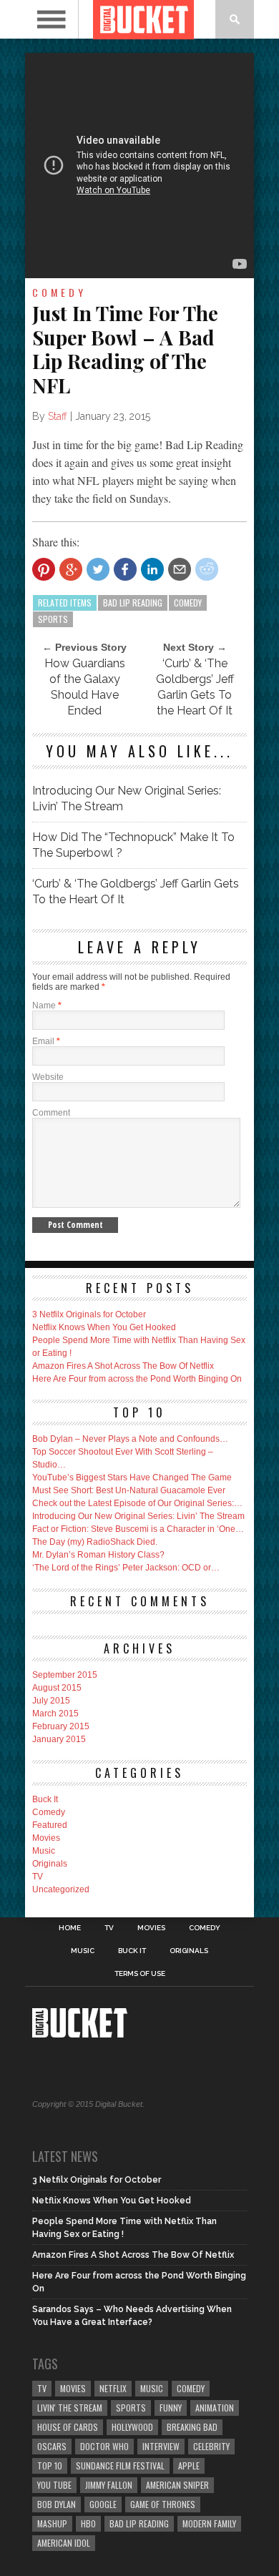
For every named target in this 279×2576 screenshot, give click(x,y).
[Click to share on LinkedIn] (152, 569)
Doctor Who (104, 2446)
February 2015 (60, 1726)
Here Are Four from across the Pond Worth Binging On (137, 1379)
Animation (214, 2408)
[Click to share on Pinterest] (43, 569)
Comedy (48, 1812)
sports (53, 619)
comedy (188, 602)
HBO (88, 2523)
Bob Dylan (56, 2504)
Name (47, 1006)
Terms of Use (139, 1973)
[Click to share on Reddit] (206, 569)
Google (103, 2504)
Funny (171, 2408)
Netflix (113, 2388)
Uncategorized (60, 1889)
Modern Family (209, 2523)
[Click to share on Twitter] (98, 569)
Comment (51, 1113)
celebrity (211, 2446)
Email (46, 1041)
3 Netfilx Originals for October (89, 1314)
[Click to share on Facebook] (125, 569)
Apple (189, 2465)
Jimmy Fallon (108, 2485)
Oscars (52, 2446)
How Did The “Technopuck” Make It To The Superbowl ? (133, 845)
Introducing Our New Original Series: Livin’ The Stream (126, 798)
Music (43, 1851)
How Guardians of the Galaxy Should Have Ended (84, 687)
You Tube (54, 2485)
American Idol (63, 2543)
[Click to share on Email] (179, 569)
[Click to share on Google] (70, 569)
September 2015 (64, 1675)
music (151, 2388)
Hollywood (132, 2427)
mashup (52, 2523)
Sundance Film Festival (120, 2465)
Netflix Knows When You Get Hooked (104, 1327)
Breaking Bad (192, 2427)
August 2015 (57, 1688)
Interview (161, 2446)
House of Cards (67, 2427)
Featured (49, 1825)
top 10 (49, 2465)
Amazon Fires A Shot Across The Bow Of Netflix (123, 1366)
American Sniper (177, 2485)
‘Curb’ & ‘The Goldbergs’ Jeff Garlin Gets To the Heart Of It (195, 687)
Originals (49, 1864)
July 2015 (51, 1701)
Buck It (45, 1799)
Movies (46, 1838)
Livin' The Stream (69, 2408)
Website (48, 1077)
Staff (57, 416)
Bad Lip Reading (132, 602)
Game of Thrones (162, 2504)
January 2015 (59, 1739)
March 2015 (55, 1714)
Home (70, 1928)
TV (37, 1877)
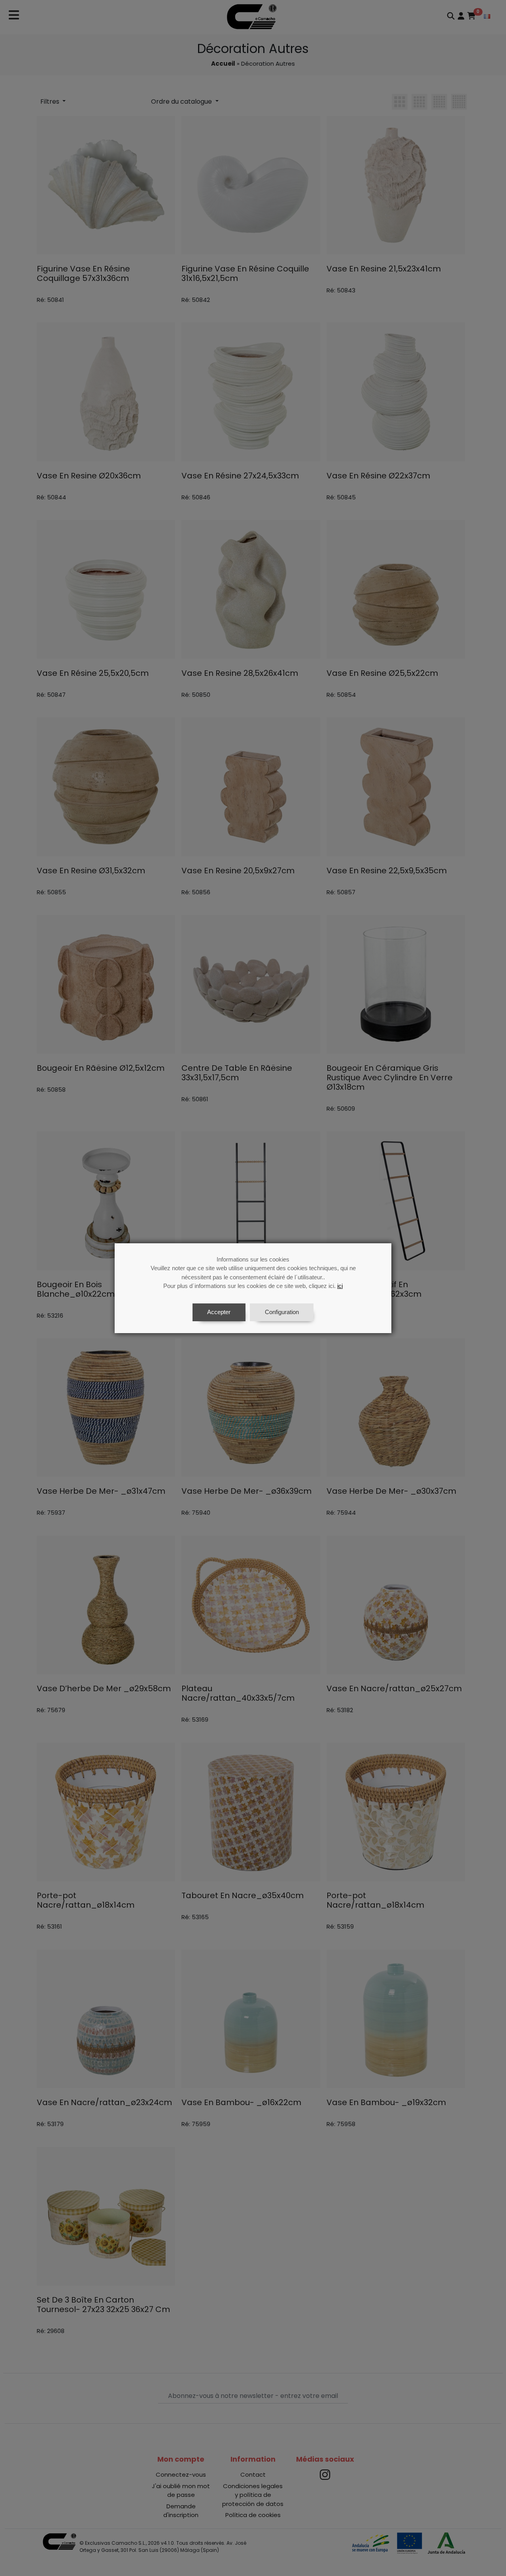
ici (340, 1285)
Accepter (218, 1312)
********
__Task__.
Without any pictures, return the entries exactly as given.

__Your response__.
For every named target in this 279×2576 screenshot, give click(x,y).
[Click to share on LinkedIn] (152, 569)
Doctor Who (104, 2446)
February 2015 (60, 1726)
Here Are Four from across the Pond Worth Binging On (137, 1379)
Animation (214, 2408)
[Click to share on Pinterest] (43, 569)
Comedy (48, 1812)
sports (53, 619)
comedy (188, 602)
HBO (88, 2523)
Bob Dylan (56, 2504)
Name (47, 1006)
Terms of Use (139, 1973)
[Click to share on Reddit] (206, 569)
Google (103, 2504)
Funny (171, 2408)
Netflix (113, 2388)
Uncategorized (60, 1889)
Modern Family (209, 2523)
[Click to share on Twitter] (98, 569)
Comment (51, 1113)
celebrity (211, 2446)
Email (46, 1041)
3 Netfilx Originals for October (89, 1314)
[Click to share on Facebook] (125, 569)
Apple (189, 2465)
Jimmy Fallon (108, 2485)
Oscars (52, 2446)
How Did The “Technopuck” Make It To The Superbowl ? (133, 845)
Introducing Our New Original Series: Livin’ The Stream (126, 798)
Music (43, 1851)
How Guardians of the Galaxy Should Have Ended (84, 687)
You Tube (54, 2485)
American Idol (63, 2543)
[Click to share on Email] (179, 569)
[Click to share on Google] (70, 569)
September 2015 (64, 1675)
music (151, 2388)
Hollywood (132, 2427)
mashup (52, 2523)
Sundance Film Festival (120, 2465)
Netflix Knows When You Get Hooked (104, 1327)
Breaking Bad (192, 2427)
August 2015 (57, 1688)
Interview (161, 2446)
House of Cards (67, 2427)
Featured (49, 1825)
top 10 (49, 2465)
Amazon Fires A Shot Across The Bow Of Netflix (123, 1366)
American Sniper (177, 2485)
‘Curb’ & ‘The Goldbergs’ Jeff Garlin Gets To the Heart Of It (195, 687)
Originals (49, 1864)
July 2015 (51, 1701)
Buck It (45, 1799)
Movies (46, 1838)
Livin' The Stream (69, 2408)
Website (48, 1077)
Staff (57, 416)
Bad Lip Reading (132, 602)
Game of Thrones (162, 2504)
January 2015 (59, 1739)
March 2015 (55, 1714)
Home (70, 1928)
TV (37, 1877)
ici (340, 1285)
Accepter (218, 1312)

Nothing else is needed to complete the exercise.